Segment Open

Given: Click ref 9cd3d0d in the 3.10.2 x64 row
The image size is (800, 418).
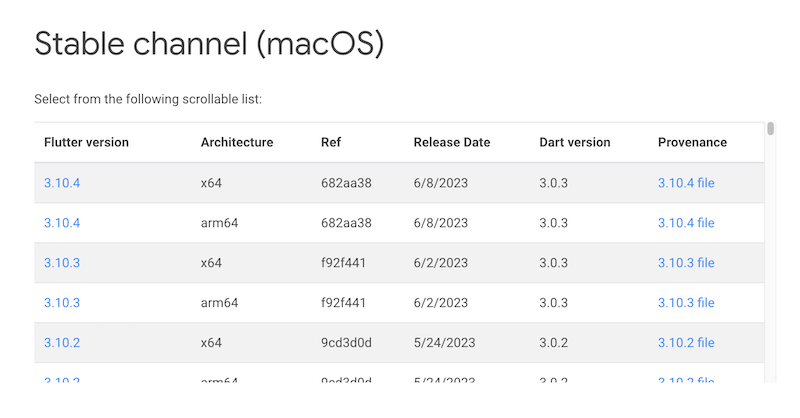Looking at the screenshot, I should point(346,343).
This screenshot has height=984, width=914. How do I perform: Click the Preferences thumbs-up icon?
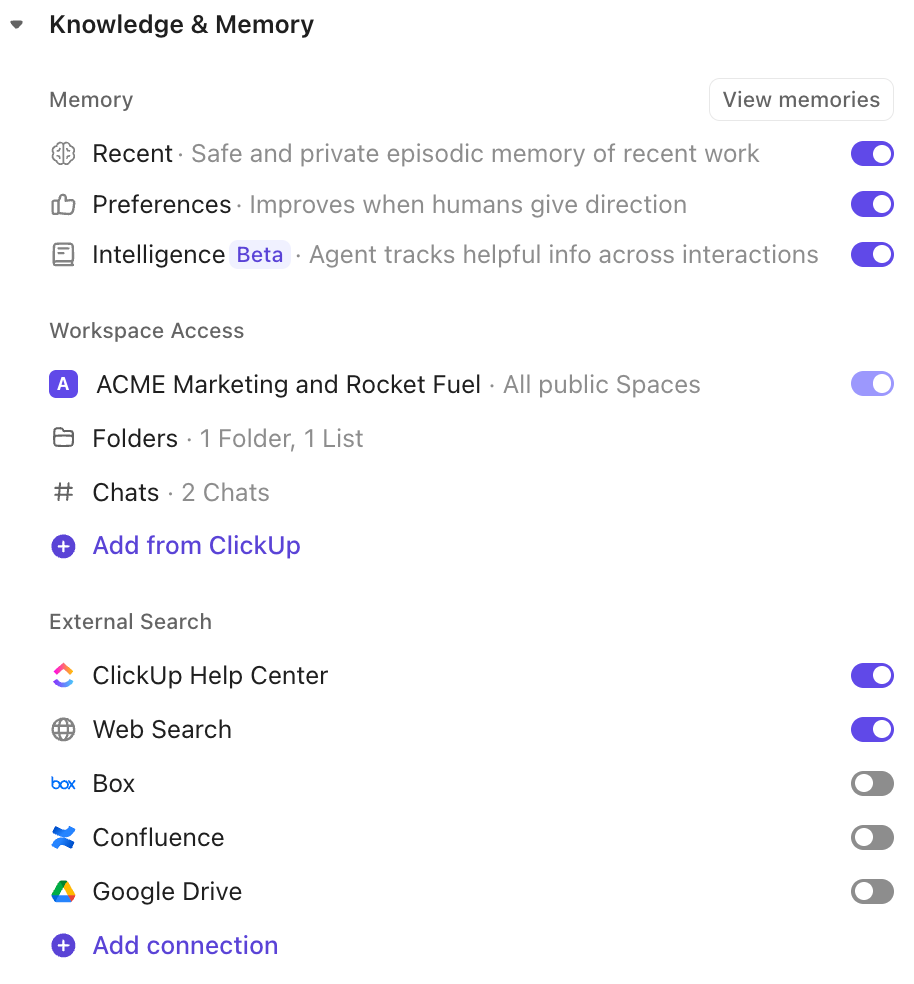[63, 204]
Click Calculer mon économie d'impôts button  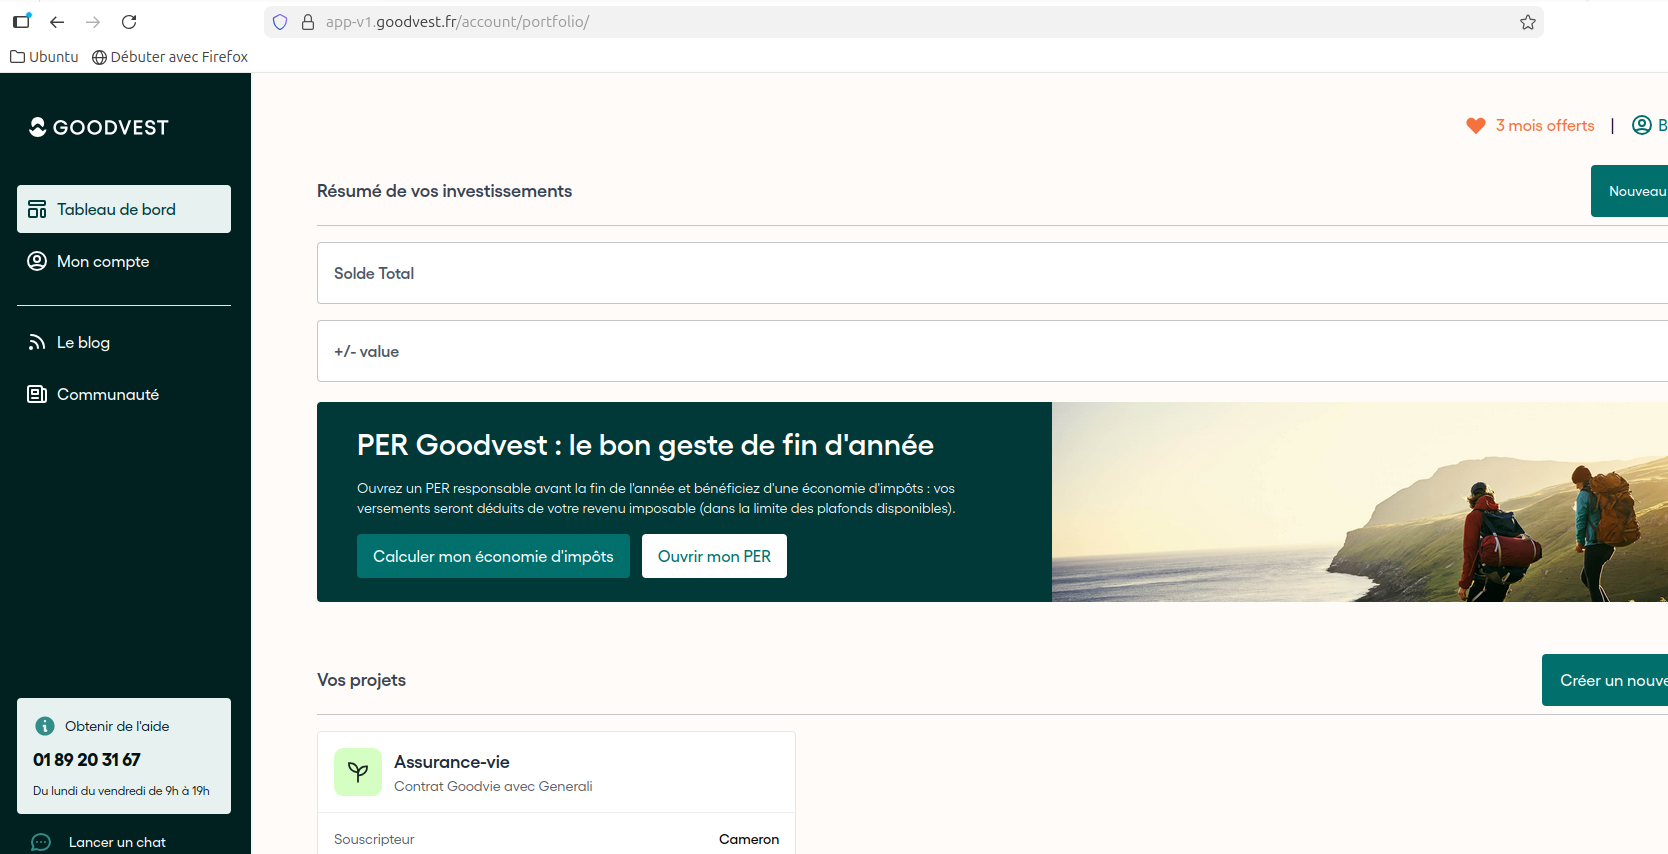pyautogui.click(x=493, y=556)
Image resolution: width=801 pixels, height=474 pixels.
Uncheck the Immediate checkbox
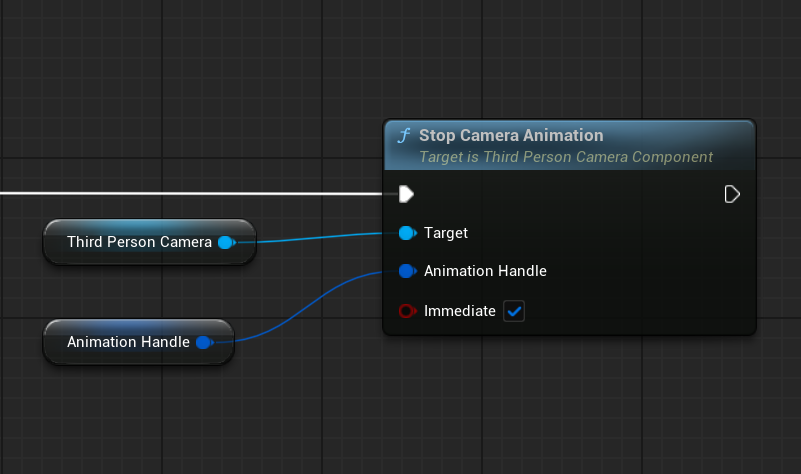pyautogui.click(x=514, y=311)
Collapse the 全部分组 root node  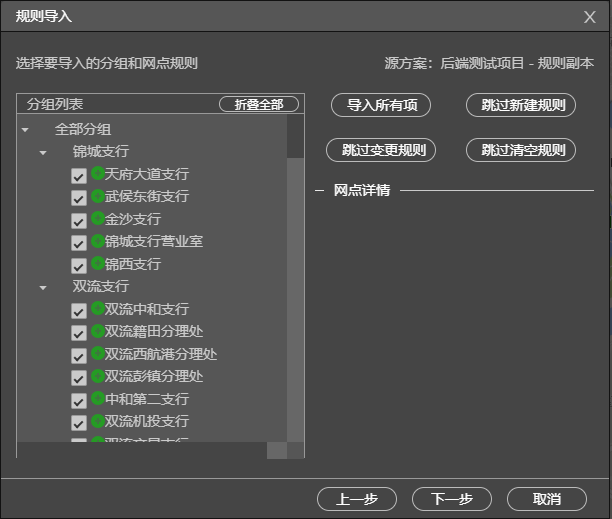coord(24,130)
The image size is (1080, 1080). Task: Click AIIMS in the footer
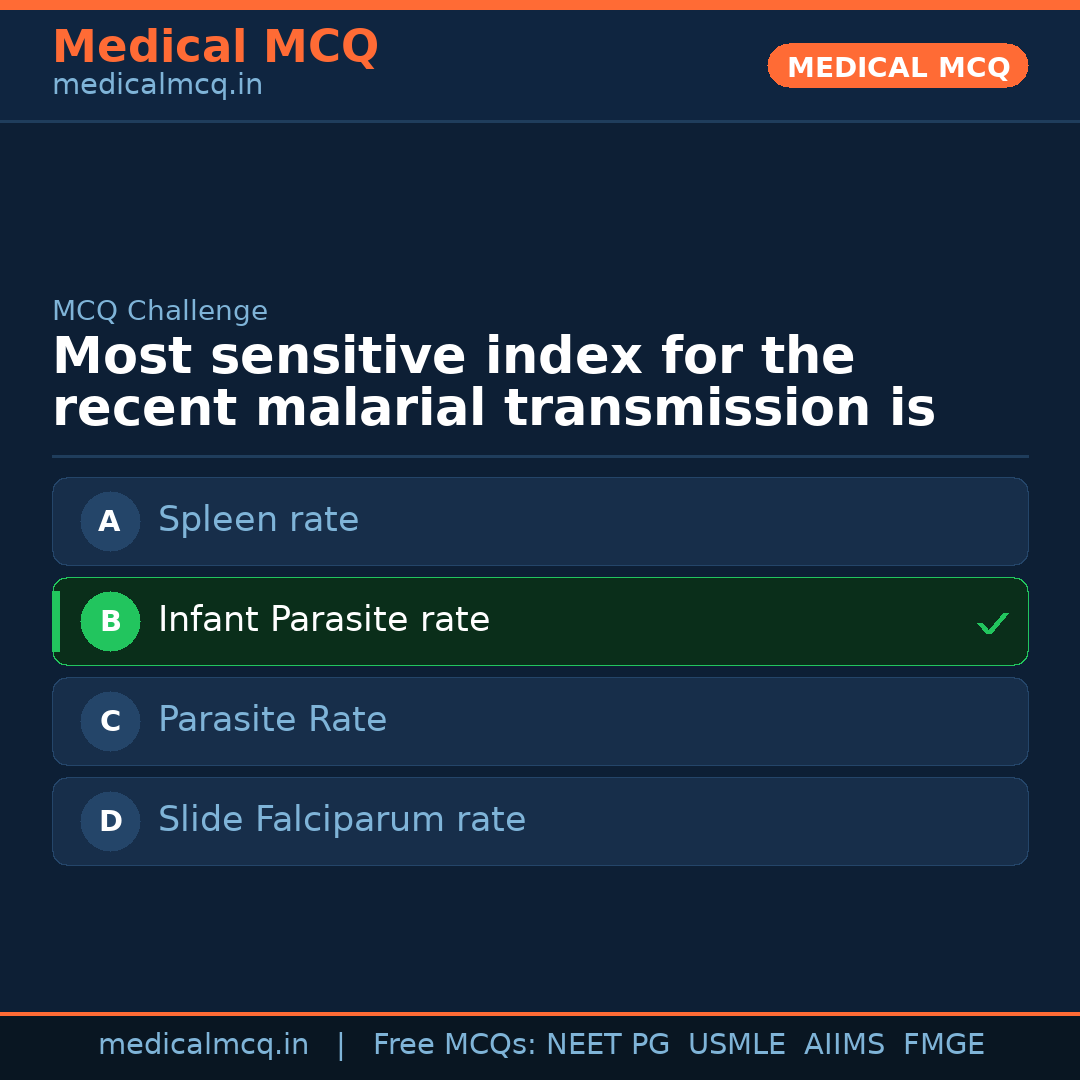click(844, 1045)
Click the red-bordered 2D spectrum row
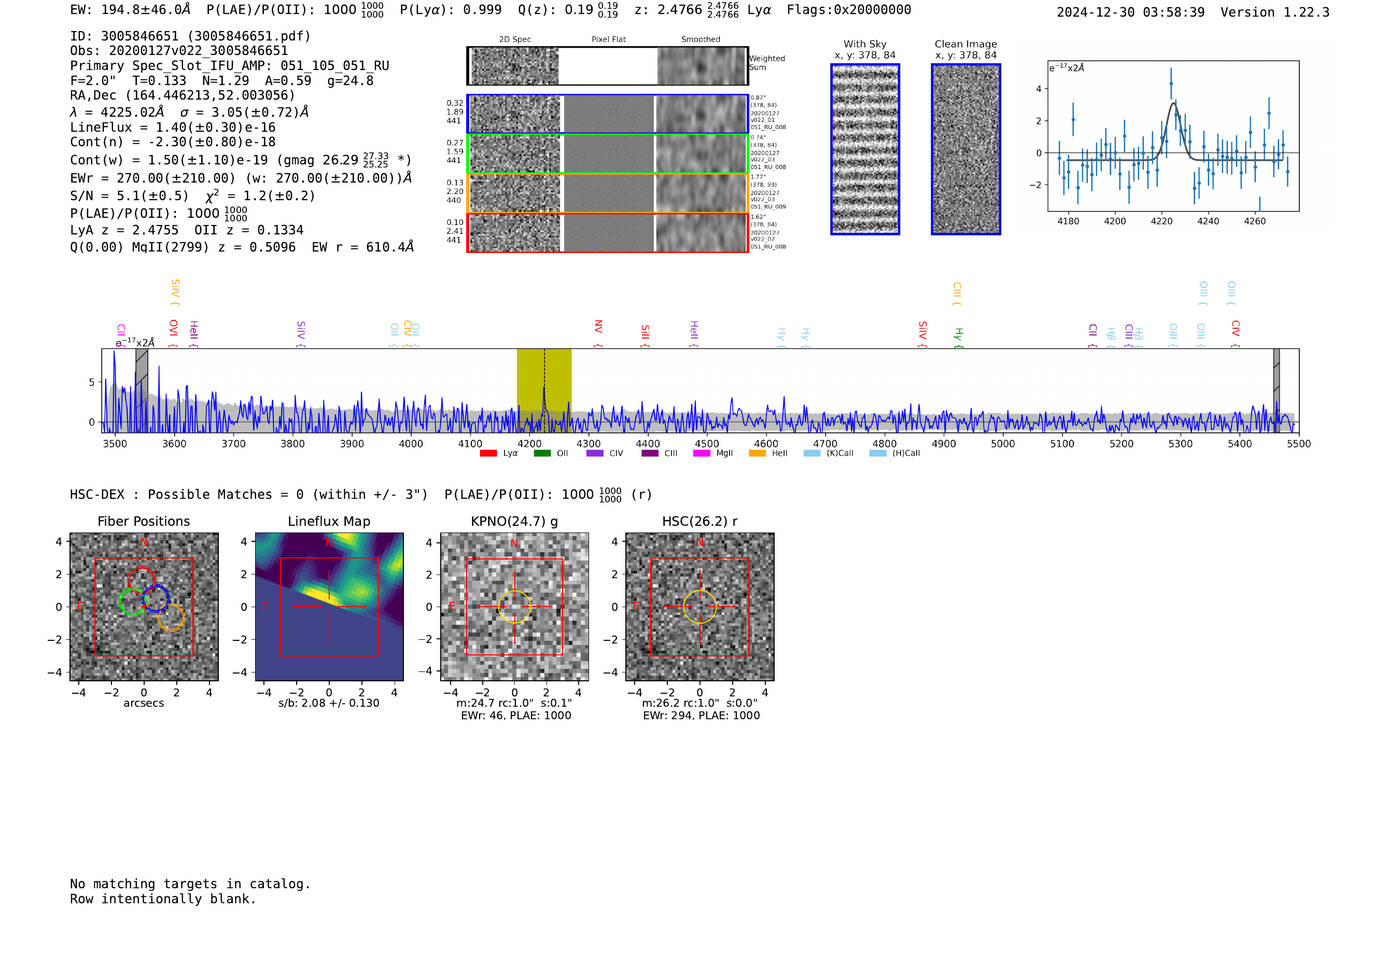 click(x=608, y=232)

Segment Closed

◆ REQUIRED ACTION ◆
Leave every picture out and return exactly the lines from the one holding "The image size is (1080, 1080)." through the end of the records above, both ends included, and nothing more.

◆ EXERCISE OUTPUT ◆
The image size is (1080, 1080). Task: Click AIIMS in the footer
click(844, 1045)
Click the red-bordered 2D spectrum row
 click(x=608, y=232)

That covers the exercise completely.